■ **EXERCISE DETAILS**
According to the pre-wire checklist text, how much more does each Cat6 drop cost to add once drywall is up?
[TEXT SEGMENT]
Pre-wire checklist for new construction homes in Lehi, Saratoga Springs, and Herriman

Structured cabling pre-wire is a one-shot opportunity during new construction. Here is the room-by-room Cat6 checklist we use for homes along Utah County's growth corridor — what to run, where to put the rack, and what builders typically miss.

Pre-WireNew ConstructionStructured CablingUtah CountyCat6

If you’re building new in Lehi, Saratoga Springs, Herriman, Eagle Mountain, or anywhere along Utah County’s growth corridor — this is the most consequential decision you’ll make about your home’s infrastructure, and you have to make it before drywall goes up.

Pre-wire (also called “rough-in low voltage”) is the structured cabling installed during the framing phase. Once drywall is up, every Cat6 drop costs 5–10x more to add. The walls are open exactly once. What you put in those walls determines what your house can do for the next 20 years.

Here’s the practical checklist we use when we pre-wire homes for builders and homeowners across the Wasatch Front.

Before you talk to a low-voltage installer

Identify your central distribution point

Every cable in the house terminates at one location: a central rack, panel, or closet where your router, switch, and any NVR live. Pick this location intentionally, because every cable runs back to it.
[/TEXT SEGMENT]
[RECORDS SUPPLIED]
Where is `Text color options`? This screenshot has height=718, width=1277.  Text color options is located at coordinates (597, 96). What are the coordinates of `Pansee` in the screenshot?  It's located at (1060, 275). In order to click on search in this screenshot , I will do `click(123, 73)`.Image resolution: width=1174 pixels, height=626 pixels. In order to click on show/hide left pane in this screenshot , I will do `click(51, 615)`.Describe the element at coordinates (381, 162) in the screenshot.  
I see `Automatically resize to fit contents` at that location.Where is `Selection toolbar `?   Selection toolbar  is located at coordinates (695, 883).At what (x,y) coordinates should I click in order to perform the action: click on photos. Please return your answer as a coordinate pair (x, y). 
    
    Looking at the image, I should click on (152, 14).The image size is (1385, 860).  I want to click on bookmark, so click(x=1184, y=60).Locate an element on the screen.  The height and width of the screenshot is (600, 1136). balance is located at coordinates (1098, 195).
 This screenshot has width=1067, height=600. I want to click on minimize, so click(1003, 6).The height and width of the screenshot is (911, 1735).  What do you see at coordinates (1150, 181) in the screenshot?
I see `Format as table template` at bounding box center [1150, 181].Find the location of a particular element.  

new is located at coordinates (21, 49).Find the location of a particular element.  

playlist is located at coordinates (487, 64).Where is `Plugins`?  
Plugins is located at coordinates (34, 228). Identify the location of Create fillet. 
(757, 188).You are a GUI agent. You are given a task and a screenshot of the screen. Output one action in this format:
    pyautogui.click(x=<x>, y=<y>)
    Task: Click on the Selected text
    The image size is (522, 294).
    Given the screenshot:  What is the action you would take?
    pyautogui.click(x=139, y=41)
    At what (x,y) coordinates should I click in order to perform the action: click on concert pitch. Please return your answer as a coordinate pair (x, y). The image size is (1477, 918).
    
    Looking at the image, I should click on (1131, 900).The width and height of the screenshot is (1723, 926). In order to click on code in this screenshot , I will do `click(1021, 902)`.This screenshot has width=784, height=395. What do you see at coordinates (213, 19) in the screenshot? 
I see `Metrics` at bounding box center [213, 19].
[/RECORDS SUPPLIED]
■ **WRITTEN RESPONSE**
Each Cat6 drop costs 5–10x more to add once drywall is up.